## The task
Copy out the entries below in full and exactly.

——————

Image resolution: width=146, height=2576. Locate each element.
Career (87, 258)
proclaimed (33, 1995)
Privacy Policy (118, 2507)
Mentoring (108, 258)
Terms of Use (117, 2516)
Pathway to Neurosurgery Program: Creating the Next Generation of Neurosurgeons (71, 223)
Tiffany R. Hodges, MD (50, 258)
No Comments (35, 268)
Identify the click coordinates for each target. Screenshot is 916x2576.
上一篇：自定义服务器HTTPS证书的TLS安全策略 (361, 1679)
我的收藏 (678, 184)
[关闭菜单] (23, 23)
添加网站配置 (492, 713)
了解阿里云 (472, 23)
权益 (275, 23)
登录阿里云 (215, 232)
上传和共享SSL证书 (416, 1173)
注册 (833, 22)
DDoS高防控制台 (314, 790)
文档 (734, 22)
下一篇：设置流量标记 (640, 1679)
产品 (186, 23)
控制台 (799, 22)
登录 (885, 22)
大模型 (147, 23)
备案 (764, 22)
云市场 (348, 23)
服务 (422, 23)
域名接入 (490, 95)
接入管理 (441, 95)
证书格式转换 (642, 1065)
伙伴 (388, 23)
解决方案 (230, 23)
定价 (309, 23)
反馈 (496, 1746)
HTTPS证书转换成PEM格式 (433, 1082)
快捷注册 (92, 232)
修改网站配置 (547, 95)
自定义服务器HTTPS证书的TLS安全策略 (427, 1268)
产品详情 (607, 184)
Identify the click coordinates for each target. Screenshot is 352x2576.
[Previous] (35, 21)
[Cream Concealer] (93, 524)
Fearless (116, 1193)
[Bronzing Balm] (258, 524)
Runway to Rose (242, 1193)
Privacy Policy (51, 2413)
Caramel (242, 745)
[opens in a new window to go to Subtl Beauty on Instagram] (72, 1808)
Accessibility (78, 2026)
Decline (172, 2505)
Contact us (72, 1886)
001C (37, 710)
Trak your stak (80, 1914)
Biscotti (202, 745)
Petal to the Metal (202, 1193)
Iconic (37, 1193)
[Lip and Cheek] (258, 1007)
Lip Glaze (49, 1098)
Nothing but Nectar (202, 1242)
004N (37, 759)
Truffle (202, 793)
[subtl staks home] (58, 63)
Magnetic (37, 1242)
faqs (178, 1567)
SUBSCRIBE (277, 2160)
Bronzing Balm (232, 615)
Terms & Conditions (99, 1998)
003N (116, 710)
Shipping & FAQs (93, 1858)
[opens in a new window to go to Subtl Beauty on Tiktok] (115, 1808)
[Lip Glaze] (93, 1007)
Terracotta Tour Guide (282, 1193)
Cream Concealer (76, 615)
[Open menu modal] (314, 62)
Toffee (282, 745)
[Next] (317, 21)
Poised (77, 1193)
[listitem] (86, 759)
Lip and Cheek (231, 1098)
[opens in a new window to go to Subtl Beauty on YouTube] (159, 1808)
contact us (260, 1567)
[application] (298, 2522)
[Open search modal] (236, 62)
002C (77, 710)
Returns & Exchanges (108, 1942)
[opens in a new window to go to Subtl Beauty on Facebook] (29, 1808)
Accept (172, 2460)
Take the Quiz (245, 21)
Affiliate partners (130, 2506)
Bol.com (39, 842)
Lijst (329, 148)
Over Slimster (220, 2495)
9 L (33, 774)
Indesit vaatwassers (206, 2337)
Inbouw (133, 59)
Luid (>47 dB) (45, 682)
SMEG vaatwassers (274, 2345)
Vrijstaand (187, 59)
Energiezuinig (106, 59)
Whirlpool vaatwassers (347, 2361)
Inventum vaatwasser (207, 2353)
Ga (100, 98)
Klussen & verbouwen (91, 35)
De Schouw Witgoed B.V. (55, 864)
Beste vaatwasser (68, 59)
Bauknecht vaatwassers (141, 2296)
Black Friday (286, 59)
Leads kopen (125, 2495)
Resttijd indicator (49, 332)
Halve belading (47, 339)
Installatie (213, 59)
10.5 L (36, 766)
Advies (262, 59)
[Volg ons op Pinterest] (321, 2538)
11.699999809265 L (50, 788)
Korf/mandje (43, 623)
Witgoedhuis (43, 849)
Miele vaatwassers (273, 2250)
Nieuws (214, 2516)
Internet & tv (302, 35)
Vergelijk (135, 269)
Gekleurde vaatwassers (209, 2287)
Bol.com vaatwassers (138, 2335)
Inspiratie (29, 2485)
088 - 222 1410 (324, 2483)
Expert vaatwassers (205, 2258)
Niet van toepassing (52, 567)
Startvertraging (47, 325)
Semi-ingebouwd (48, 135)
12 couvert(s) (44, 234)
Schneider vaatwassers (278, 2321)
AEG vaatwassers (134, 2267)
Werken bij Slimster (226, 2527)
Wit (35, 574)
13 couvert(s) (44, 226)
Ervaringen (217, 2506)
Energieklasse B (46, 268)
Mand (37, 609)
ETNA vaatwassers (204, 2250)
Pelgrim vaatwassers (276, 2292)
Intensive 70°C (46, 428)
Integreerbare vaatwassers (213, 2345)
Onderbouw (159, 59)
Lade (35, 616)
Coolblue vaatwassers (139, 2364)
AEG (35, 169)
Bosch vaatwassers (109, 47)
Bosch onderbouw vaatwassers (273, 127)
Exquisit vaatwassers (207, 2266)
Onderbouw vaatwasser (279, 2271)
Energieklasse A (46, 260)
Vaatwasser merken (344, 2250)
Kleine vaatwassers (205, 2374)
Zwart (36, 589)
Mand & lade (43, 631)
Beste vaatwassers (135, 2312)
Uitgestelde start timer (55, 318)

——————

## Finished exercise
Image resolution: width=146, height=2576. Locate each element.
Career (87, 258)
proclaimed (33, 1995)
Privacy Policy (118, 2507)
Mentoring (108, 258)
Terms of Use (117, 2516)
Pathway to Neurosurgery Program: Creating the Next Generation of Neurosurgeons (71, 223)
Tiffany R. Hodges, MD (50, 258)
No Comments (35, 268)
Identify the click coordinates for each target. Screenshot is 916x2576.
上一篇：自定义服务器HTTPS证书的TLS安全策略 (361, 1679)
我的收藏 (678, 184)
[关闭菜单] (23, 23)
添加网站配置 (492, 713)
了解阿里云 (472, 23)
权益 (275, 23)
登录阿里云 (215, 232)
上传和共享SSL证书 (416, 1173)
注册 (833, 22)
DDoS高防控制台 (314, 790)
文档 (734, 22)
下一篇：设置流量标记 (640, 1679)
产品 (186, 23)
控制台 (799, 22)
登录 (885, 22)
大模型 (147, 23)
备案 (764, 22)
云市场 (348, 23)
服务 (422, 23)
域名接入 (490, 95)
接入管理 (441, 95)
证书格式转换 (642, 1065)
伙伴 (388, 23)
解决方案 (230, 23)
定价 (309, 23)
反馈 (496, 1746)
HTTPS证书转换成PEM格式 (433, 1082)
快捷注册 (92, 232)
修改网站配置 (547, 95)
自定义服务器HTTPS证书的TLS安全策略 (427, 1268)
产品详情 (607, 184)
Identify the click coordinates for each target. Screenshot is 352x2576.
[Previous] (35, 21)
[Cream Concealer] (93, 524)
Fearless (116, 1193)
[Bronzing Balm] (258, 524)
Runway to Rose (242, 1193)
Privacy Policy (51, 2413)
Caramel (242, 745)
[opens in a new window to go to Subtl Beauty on Instagram] (72, 1808)
Accessibility (78, 2026)
Decline (172, 2505)
Contact us (72, 1886)
001C (37, 710)
Trak your stak (80, 1914)
Biscotti (202, 745)
Petal to the Metal (202, 1193)
Iconic (37, 1193)
[Lip and Cheek] (258, 1007)
Lip Glaze (49, 1098)
Nothing but Nectar (202, 1242)
004N (37, 759)
Truffle (202, 793)
[subtl staks home] (58, 63)
Magnetic (37, 1242)
faqs (178, 1567)
SUBSCRIBE (277, 2160)
Bronzing Balm (232, 615)
Terms & Conditions (99, 1998)
003N (116, 710)
Shipping & FAQs (93, 1858)
[opens in a new window to go to Subtl Beauty on Tiktok] (115, 1808)
[Lip Glaze] (93, 1007)
Terracotta Tour Guide (282, 1193)
Cream Concealer (76, 615)
[Open menu modal] (314, 62)
Toffee (282, 745)
[Next] (317, 21)
Poised (77, 1193)
[listitem] (86, 759)
Lip and Cheek (231, 1098)
[opens in a new window to go to Subtl Beauty on YouTube] (159, 1808)
contact us (260, 1567)
[application] (298, 2522)
[Open search modal] (236, 62)
002C (77, 710)
Returns & Exchanges (108, 1942)
[opens in a new window to go to Subtl Beauty on Facebook] (29, 1808)
Accept (172, 2460)
Take the Quiz (245, 21)
Affiliate partners (130, 2506)
Bol.com (39, 842)
Lijst (329, 148)
Over Slimster (220, 2495)
9 L (33, 774)
Indesit vaatwassers (206, 2337)
Inbouw (133, 59)
Luid (>47 dB) (45, 682)
SMEG vaatwassers (274, 2345)
Vrijstaand (187, 59)
Energiezuinig (106, 59)
Whirlpool vaatwassers (347, 2361)
Inventum vaatwasser (207, 2353)
Ga (100, 98)
Klussen & verbouwen (91, 35)
De Schouw Witgoed B.V. (55, 864)
Beste vaatwasser (68, 59)
Bauknecht vaatwassers (141, 2296)
Black Friday (286, 59)
Leads kopen (125, 2495)
Resttijd indicator (49, 332)
Halve belading (47, 339)
Installatie (213, 59)
10.5 L (36, 766)
Advies (262, 59)
[Volg ons op Pinterest] (321, 2538)
11.699999809265 L (50, 788)
Korf/mandje (43, 623)
Witgoedhuis (43, 849)
Miele vaatwassers (273, 2250)
Nieuws (214, 2516)
Internet & tv (302, 35)
Vergelijk (135, 269)
Gekleurde vaatwassers (209, 2287)
Bol.com vaatwassers (138, 2335)
Inspiratie (29, 2485)
088 - 222 1410 (324, 2483)
Expert vaatwassers (205, 2258)
Niet van toepassing (52, 567)
Startvertraging (47, 325)
Semi-ingebouwd (48, 135)
12 couvert(s) (44, 234)
Schneider vaatwassers (278, 2321)
AEG vaatwassers (134, 2267)
Werken bij Slimster (226, 2527)
Wit (35, 574)
13 couvert(s) (44, 226)
Ervaringen (217, 2506)
Energieklasse B (46, 268)
Mand (37, 609)
ETNA vaatwassers (204, 2250)
Pelgrim vaatwassers (276, 2292)
Intensive 70°C (46, 428)
Integreerbare vaatwassers (213, 2345)
Onderbouw (159, 59)
Lade (35, 616)
Coolblue vaatwassers (139, 2364)
AEG (35, 169)
Bosch vaatwassers (109, 47)
Bosch onderbouw vaatwassers (273, 127)
Exquisit vaatwassers (207, 2266)
Onderbouw vaatwasser (279, 2271)
Energieklasse A (46, 260)
Vaatwasser merken (344, 2250)
Kleine vaatwassers (205, 2374)
Zwart (36, 589)
Mand & lade (43, 631)
Beste vaatwassers (135, 2312)
Uitgestelde start timer (55, 318)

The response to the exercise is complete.